### Texto fornecido
O baixo preço da energia elétrica neste ano colocou em compasso de espera um conjunto de operações de fusões e aquisições (M&A, na sigla em inglês) do setor, que prometia ser o mais ativo do ano. No cálculo de bancos de investimento, um volume superior a R$ 10 bilhões em vendas de ativos estavam na mesa neste ano, mas agora tendem a ter o desfecho em 2024 ou 2025.
O ponto crucial para muitas operações serem adiadas foi o fraco crescimento da demanda por energia associado a um cenário com chuvas abundantes, que encheram os reservatórios das hidrelétricas; sobreoferta causada pela massiva entrada de usinas eólicas e solares; falta de reservatórios para hidrelétricas, que desperdiçaram água; restrição para exportação de energia excedente a países vizinho; e crescimento da geração distribuída. A equação completa levou a preços muito mais baixos em relação aos níveis de quando os vendedores colocaram os processo de venda na rua. As informações são de Fernanda Guimarães e Robson Rodrigues , do jornal Valor.
A mudança de cenário fez com que potenciais compradores retomassem suas planilhas, colocando na ponta do lápis o novo retorno projetado. E esse pano de fundo tem frustrado vendedores, que esperavam valores maiores pelos seus ativos. Além do preço da energia, que reduz as perspectivas de rentabilidade do ativo, o juro alto tem afetado também o “valuation”, assim como o custo de financiamento das operações.

### Material fornecido
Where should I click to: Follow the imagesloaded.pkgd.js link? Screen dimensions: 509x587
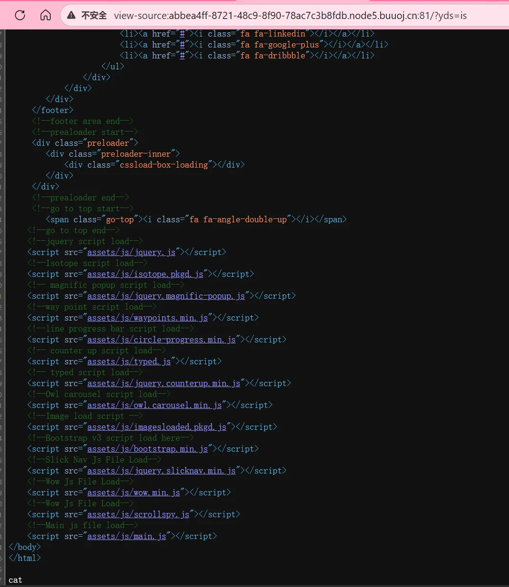(x=157, y=427)
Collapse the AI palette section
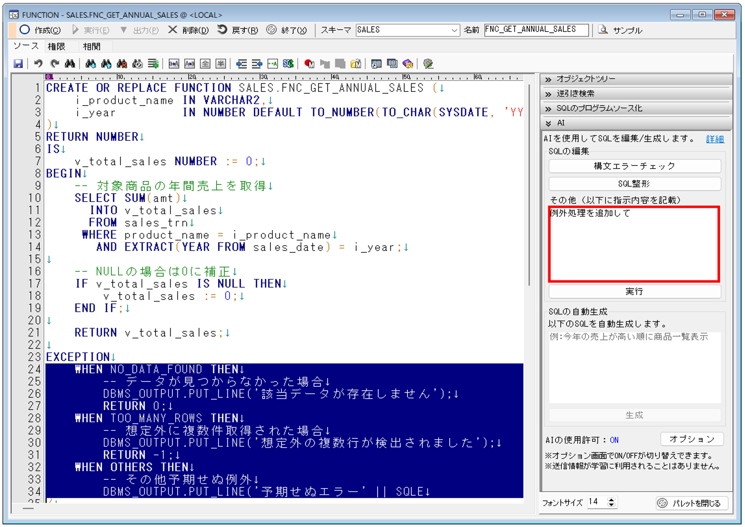This screenshot has width=745, height=527. tap(548, 123)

### Partes do exercício
1/ Reproduza o trecho do texto sobre fusões no setor elétrico começando pelas palavras "A mudança de" e parando depois de "financiamento das operações.", mas troque "compradores" por "investidores".
2/ Prossiga com o texto sobre o preço da energia e as fusões no setor elétrico a partir da última frase apresentada.

### Respostas às tarefas
1/
A mudança de cenário fez com que potenciais investidores retomassem suas planilhas, colocando na ponta do lápis o novo retorno projetado. E esse pano de fundo tem frustrado vendedores, que esperavam valores maiores pelos seus ativos. Além do preço da energia, que reduz as perspectivas de rentabilidade do ativo, o juro alto tem afetado também o “valuation”, assim como o custo de financiamento das operações.

2/
A lista de empresas que decidiram vender ativos é grande. No início do ano um conjunto de companhias optaram por seguir com os processos, com uma grande parte ligada à temática ESG, dado o maior interesse global por energia renovável.
Uma das transações que ficou na mesa, a menos por ora, foram os ativos da Elera Renováveis, colocados à venda pela canadense Brookfield, depois da pressão no valor do ativo (“valuation”), tendo em vista o preço da energia no mercado livre. Nesse segmento os consumidores têm a flexibilidade de escolher seus fornecedores e estabelecer contratos com base em fontes, prazos e preços específicos. Procurada, a Brookfield não comentou o assunto.
Segundo fontes envolvidas nas negociações, as transações estão em espera, mas devem voltar à mesa tão logo o preço da energia se recupere. Um banqueiro de investimento citou, por exemplo, que a seca na Amazônia deverá mexer com os preços. Associado a isso, a restrição de transmissão de energia e a saída de Angra 2 do sistema para reabastecimento de combustível, por cerca de 30 dias, podem dar um impulso a mais para a esperada valorização.
“Muita gente não achava que teria uma seca no Brasil”, disse um dos executivos consultados. “A decisão de venda de ativos está tomada, a questão são os preços, que até agora não estão convergindo entre vendedor e comprador”, afirma uma das fontes que acompanha esses processos de fusões e aquisições.
De um contexto de crise hídrica em 2021 e preços da energia que superaram a marca dos R$ 1.500 por megawatt-hora (MWh), o cenário se inverteu ao longo de 2022. O Preço de Liquidação das Diferenças (PLD mínimo), no jargão do setor, que é a referência para contratos, especialmente no mercado livre, está no piso regulatório definido em R$ 69 por MWh.
A tendência é que até 2026 os preços da energia ainda continuem baixos”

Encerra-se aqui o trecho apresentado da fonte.